» Problem to solve
Using the data below, print exactly the line with "Task: Click the chevron next to View All", the line with "Task: Click the Analyst Rating info icon", and every line between them, but none of the pictures.

» Data section

####################

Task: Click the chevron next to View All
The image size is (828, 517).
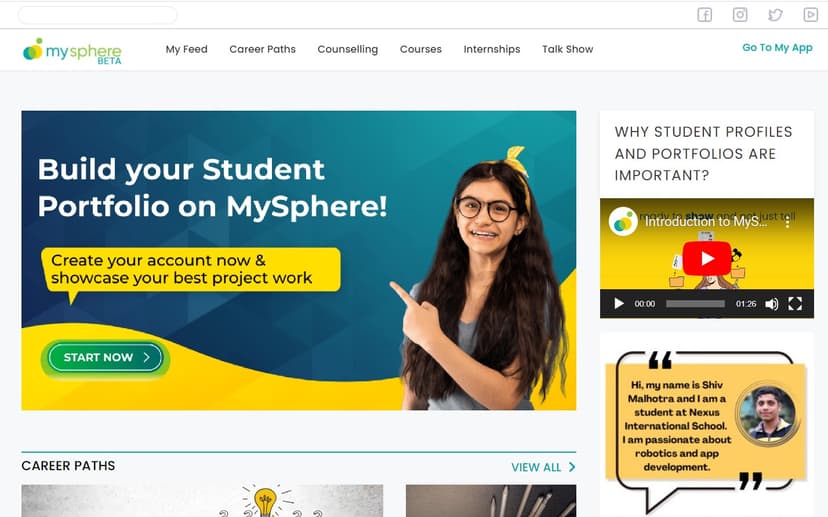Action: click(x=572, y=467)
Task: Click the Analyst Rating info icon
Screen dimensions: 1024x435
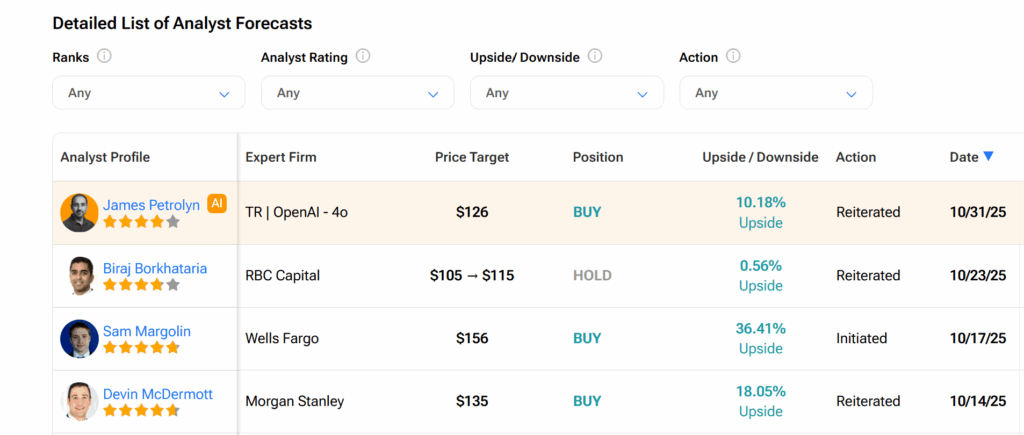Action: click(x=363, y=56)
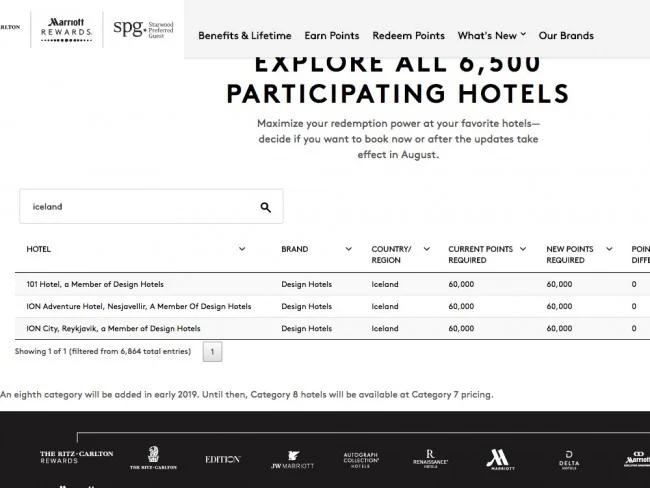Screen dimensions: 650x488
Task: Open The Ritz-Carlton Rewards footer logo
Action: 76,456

####################

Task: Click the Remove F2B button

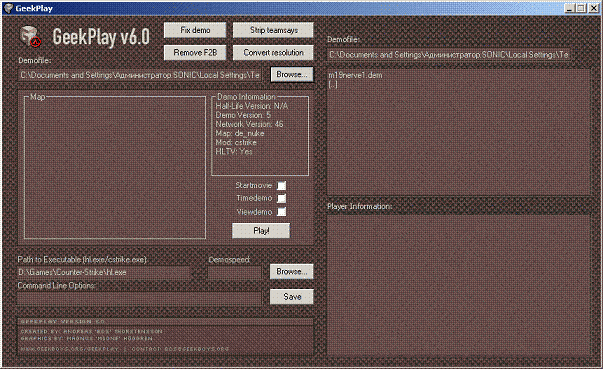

####################

» Task answer
Task: Click the chevron next to View All
The image size is (828, 517).
Action: click(x=572, y=467)
Task: Click the Analyst Rating info icon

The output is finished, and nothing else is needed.